▶ _Problem statement_: Print the complete set of entries exactly.

□ □ □

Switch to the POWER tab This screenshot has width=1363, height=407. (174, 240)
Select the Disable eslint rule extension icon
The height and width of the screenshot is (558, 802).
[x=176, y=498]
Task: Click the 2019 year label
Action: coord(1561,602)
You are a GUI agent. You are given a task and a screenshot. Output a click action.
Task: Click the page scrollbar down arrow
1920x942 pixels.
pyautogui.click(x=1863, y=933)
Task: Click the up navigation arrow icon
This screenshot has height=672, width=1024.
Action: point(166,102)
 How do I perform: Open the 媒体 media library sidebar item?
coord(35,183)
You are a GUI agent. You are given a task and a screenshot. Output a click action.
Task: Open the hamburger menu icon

□ □ □

▶ _Task response_:
Switch to the POWER tab This screenshot has width=1363, height=407. (174, 240)
Select the Disable eslint rule extension icon
The height and width of the screenshot is (558, 802).
[x=176, y=498]
Task: Click the 2019 year label
Action: coord(1561,602)
You are a GUI agent. You are given a task and a screenshot. Output a click action.
Task: Click the page scrollbar down arrow
1920x942 pixels.
pyautogui.click(x=1863, y=933)
Task: Click the up navigation arrow icon
This screenshot has height=672, width=1024.
Action: point(166,102)
 How do I perform: Open the 媒体 media library sidebar item?
coord(35,183)
You are a GUI agent. You are given a task and a screenshot. Output a click action.
Task: Open the hamburger menu icon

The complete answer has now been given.